Emergency funds. Safety funds. Cash on hand. Whatever name you call it, we settle our financial affairs in cash.
I’ve stated emergency funds are the center piece of having your financial life together. It’s there in case things go wrong or something major breaks and needs replacement. It’s there to prevent you from going into debt to pay for something that needs immediate replacing.
Whatever your emergency fund is designed for, be sure to include a little extra on top to handle routine maintenance on your home.
Maintenance is just an inherent part of owning something. If you have a home, having part of your emergency fund dedicated to maintenance costs can go along in preventing something from a real emergency.
The maintenance cost of maintaining it year and year out can be a few thousand dollars. So, on top of your emergency fund, set aside some extra to handle these expenses.
Some expenses may be that need to paint your home, put up a new fence, repair your outdoor sprinkling system, cleaning your rain gutters, pressure washing your drive way, re-seeding or revitalizing your lawn, busted water pipes, insulation checkups, terminate prevention, garage repairs, roof replacement, etc. Makes you want to own your home now huh?
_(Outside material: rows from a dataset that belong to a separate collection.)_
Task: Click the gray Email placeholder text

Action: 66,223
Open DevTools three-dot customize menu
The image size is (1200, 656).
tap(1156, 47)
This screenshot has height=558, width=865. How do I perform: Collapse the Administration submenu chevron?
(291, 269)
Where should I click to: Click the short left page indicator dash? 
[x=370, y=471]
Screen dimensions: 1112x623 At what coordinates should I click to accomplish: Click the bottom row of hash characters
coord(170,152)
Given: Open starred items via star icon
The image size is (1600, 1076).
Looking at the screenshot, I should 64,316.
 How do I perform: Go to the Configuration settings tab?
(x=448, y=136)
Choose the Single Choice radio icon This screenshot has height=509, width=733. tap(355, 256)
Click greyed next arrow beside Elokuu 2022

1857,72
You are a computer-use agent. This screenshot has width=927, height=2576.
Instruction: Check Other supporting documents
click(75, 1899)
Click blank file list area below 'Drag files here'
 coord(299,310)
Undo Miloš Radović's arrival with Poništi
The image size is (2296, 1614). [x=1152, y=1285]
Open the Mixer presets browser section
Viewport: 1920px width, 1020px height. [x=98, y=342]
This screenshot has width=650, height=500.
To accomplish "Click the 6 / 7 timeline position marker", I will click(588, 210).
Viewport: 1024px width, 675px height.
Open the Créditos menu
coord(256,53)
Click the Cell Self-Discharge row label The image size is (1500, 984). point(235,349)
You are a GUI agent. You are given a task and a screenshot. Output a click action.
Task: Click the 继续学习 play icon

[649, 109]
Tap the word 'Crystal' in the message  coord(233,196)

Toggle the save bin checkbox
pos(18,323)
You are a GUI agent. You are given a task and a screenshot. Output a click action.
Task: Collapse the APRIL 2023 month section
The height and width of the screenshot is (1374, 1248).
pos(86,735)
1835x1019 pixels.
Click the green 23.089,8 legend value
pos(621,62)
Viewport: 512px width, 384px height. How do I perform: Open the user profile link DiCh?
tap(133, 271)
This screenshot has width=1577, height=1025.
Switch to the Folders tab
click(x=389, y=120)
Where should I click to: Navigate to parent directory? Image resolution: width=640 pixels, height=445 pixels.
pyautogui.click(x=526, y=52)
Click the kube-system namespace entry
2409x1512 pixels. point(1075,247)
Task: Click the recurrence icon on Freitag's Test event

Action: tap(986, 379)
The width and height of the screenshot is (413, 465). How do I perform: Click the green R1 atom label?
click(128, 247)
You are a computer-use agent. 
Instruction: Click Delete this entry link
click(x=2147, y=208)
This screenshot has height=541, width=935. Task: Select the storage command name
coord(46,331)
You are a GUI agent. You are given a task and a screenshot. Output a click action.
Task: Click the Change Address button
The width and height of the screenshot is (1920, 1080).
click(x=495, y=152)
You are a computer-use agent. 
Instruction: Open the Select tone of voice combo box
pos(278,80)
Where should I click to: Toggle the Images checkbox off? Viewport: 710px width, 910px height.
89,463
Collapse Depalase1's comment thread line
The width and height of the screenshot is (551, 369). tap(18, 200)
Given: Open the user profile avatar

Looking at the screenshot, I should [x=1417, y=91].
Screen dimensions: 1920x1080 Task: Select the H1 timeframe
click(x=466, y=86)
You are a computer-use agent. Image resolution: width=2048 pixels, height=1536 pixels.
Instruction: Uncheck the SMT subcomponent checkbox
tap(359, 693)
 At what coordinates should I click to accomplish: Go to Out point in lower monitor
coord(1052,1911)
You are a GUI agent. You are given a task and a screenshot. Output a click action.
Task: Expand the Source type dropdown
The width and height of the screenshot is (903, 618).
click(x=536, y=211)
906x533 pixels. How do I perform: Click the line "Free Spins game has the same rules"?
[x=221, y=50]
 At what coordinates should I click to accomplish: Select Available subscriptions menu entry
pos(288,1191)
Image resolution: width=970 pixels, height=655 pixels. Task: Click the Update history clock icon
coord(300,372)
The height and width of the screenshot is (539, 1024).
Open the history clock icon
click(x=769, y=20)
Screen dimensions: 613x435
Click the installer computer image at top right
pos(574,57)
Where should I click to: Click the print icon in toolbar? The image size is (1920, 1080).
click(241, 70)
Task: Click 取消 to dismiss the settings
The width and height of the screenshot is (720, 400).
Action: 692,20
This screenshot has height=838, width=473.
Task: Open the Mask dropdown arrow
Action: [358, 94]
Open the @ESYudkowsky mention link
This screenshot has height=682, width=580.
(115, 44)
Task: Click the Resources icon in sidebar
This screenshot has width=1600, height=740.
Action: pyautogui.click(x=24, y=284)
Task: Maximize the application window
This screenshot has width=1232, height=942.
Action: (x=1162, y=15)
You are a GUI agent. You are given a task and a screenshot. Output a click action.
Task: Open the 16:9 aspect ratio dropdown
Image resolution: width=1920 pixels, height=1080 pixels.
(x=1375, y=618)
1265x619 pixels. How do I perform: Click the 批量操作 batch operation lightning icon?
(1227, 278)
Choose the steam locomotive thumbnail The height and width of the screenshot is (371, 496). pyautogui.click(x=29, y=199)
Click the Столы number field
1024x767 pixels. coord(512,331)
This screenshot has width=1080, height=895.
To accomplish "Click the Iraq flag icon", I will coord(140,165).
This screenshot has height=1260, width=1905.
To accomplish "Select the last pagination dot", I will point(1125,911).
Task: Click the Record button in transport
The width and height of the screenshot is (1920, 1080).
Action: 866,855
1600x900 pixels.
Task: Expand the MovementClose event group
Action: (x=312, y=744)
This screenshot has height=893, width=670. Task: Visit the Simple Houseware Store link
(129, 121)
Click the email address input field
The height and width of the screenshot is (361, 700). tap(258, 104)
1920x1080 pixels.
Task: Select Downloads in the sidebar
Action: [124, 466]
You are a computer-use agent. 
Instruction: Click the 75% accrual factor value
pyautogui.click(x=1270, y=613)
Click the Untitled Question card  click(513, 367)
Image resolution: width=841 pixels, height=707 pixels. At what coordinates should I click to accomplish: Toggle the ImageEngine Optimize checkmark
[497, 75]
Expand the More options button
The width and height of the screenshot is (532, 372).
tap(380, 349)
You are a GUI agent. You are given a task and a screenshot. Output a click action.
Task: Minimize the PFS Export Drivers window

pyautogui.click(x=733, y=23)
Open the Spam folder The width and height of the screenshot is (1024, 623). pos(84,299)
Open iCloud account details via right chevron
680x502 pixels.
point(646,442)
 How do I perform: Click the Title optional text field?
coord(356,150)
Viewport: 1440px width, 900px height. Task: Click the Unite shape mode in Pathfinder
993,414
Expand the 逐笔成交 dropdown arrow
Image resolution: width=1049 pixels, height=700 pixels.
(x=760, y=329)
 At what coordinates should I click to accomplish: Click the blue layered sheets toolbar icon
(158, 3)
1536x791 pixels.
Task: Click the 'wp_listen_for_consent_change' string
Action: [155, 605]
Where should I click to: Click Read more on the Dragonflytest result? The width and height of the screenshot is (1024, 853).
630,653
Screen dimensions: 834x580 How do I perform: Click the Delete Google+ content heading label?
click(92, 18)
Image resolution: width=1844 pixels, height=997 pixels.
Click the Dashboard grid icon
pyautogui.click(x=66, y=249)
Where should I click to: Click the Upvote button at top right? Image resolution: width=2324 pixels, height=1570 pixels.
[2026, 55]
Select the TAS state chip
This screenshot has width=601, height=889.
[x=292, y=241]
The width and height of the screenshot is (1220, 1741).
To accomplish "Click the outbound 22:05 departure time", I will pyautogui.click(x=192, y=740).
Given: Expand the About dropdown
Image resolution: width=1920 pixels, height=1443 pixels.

Make no mistake. These costs are real and are necessary, especially if you stay in the home for a long period of time. You don’t have to do them all at once, but putting cash into the maintenance of your home year in and year out prevents major things down the line and keeps your home looking good.
But how much should you set a side? I prefer to use the 1% rule. This rule states that 1% of your purchase price is set aside to handle maintenance needs. For example, if your home costs $200,000, you want to set aside $2,000 for maintenance. It’s just a starting point. You may need more, you may need less. Depending on how big your home is and how much activity goes on it, you may want to do 3% (or $6,000 on a $200,000 home).
You may not need such a fund if your home is brand new. But the older it gets, the more likely you’ll need the cash on hand to handle maintenance needs.
You know you need to maintain to keep it operating so set aside additional cash for it on top of your regular emergency fund. This way, if you need to take care of a major repair in your home and you happen to lose your job at the same time, you have funds to cover it (or a portion of it) until things turn positive.